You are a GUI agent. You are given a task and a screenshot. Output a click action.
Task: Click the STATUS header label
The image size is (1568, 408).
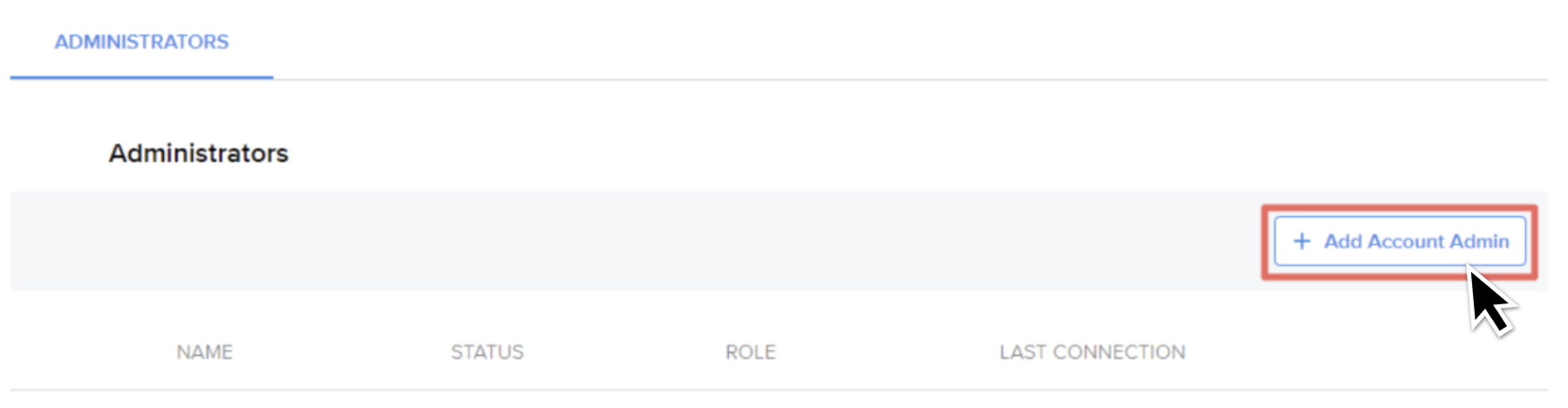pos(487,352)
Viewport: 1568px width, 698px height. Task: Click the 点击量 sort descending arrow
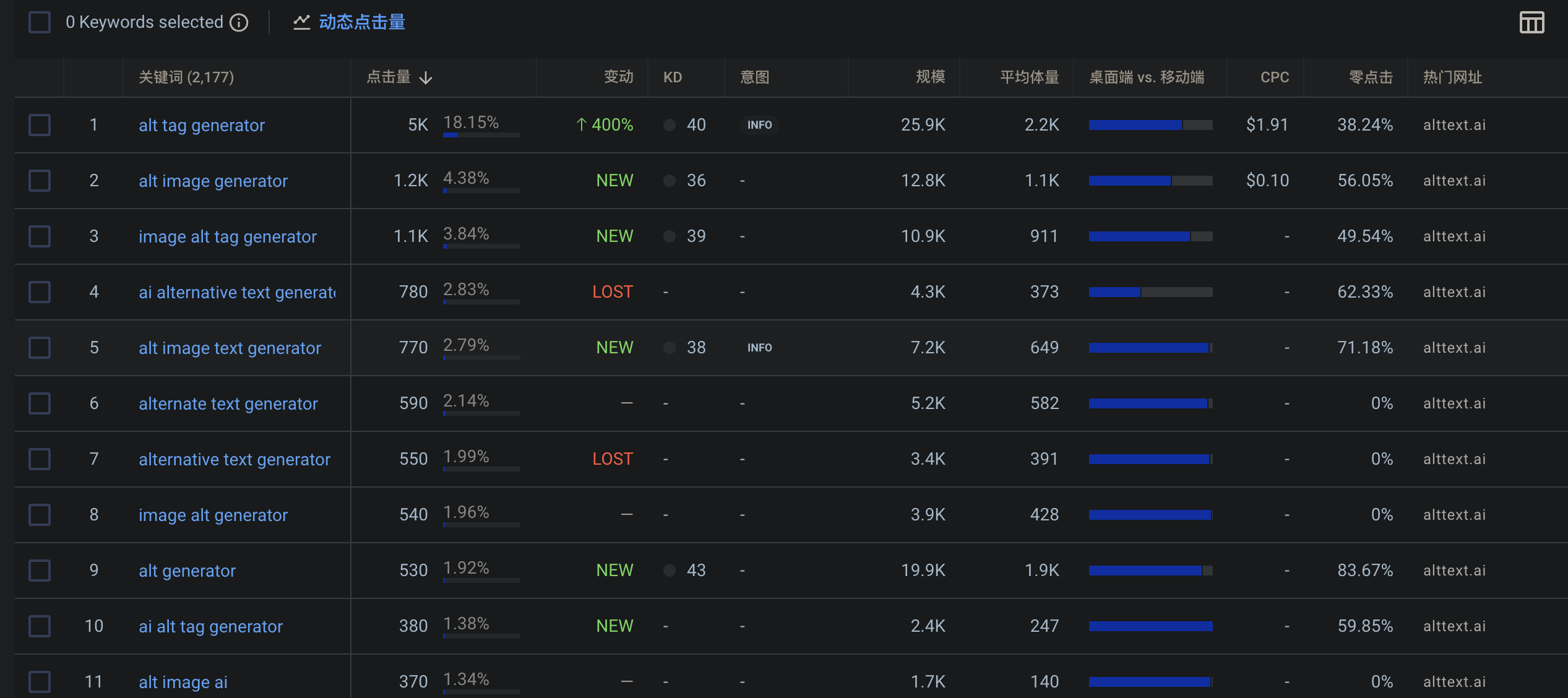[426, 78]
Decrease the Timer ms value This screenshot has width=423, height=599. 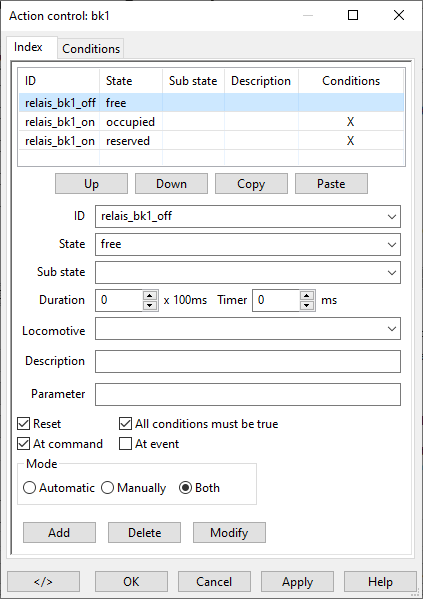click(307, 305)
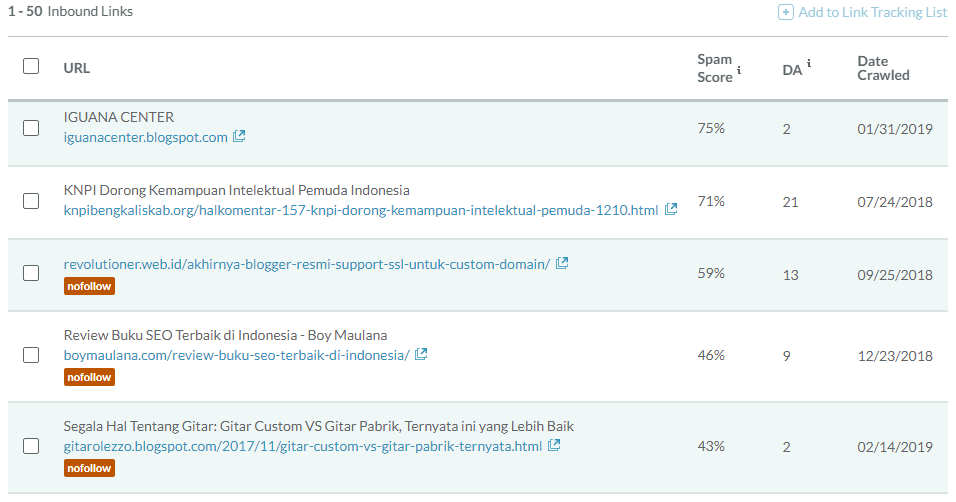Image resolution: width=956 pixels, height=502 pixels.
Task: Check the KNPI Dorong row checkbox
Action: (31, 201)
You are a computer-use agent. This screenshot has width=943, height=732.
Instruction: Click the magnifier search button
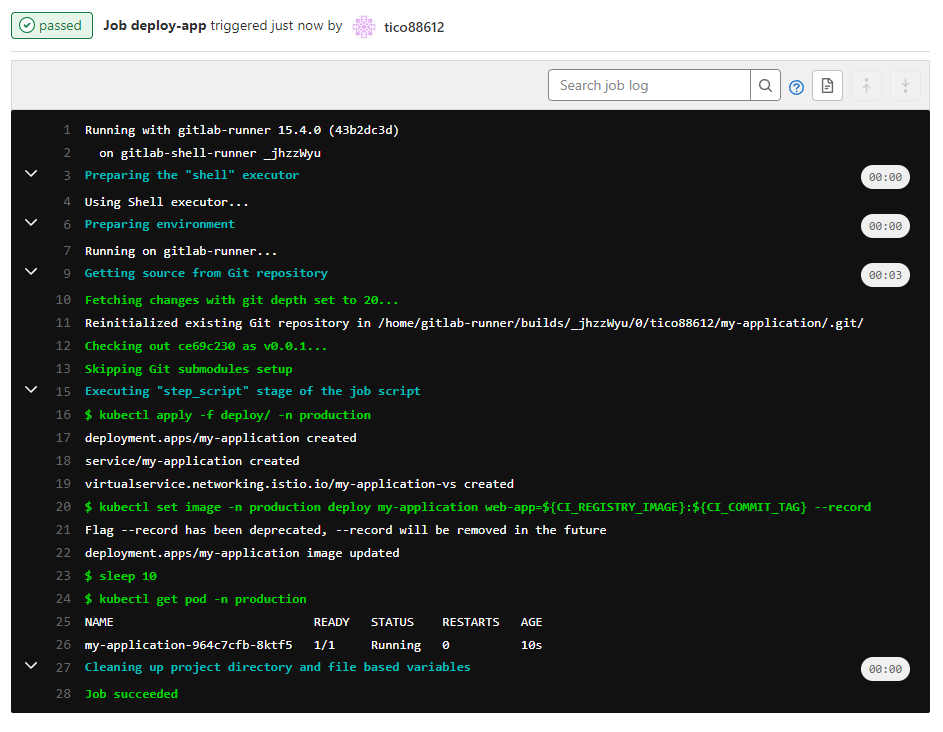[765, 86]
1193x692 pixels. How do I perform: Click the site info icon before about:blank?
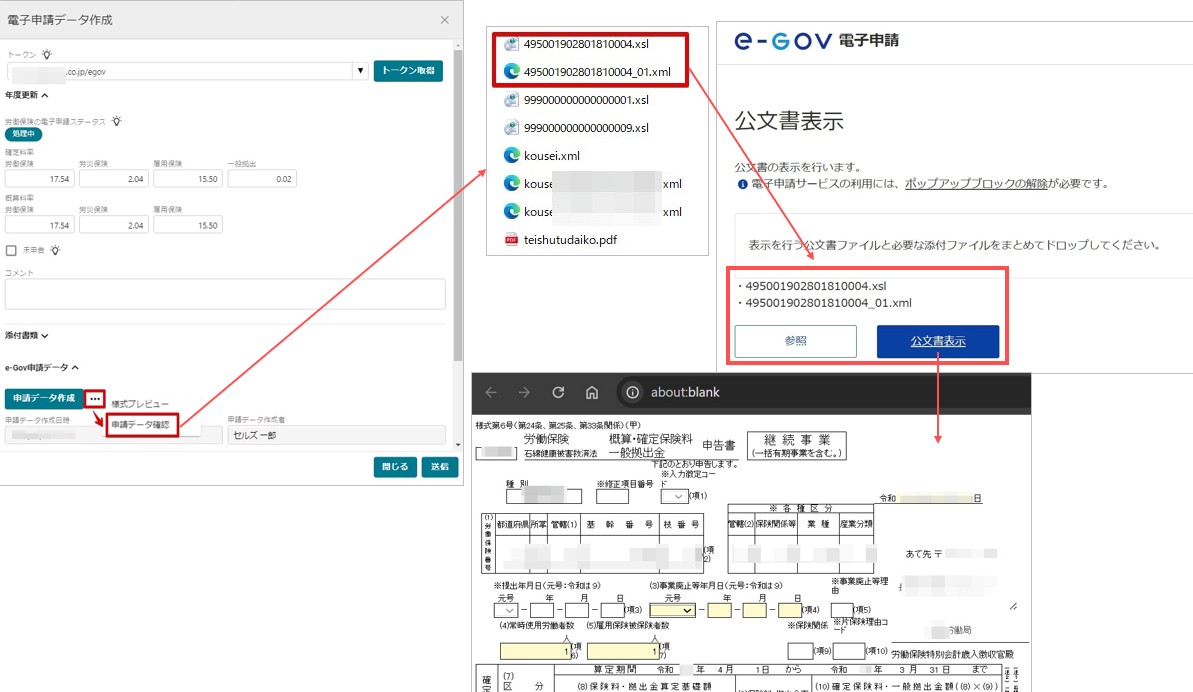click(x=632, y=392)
++++++++++
§ Goal of the exercise
Only the lines that contain the string "agent" are to be copied from the records.

§ Solution
You are a GUI agent. You are given a task and a screenshot. Output a click action.
You are a computer-use agent. This screenshot has width=943, height=732.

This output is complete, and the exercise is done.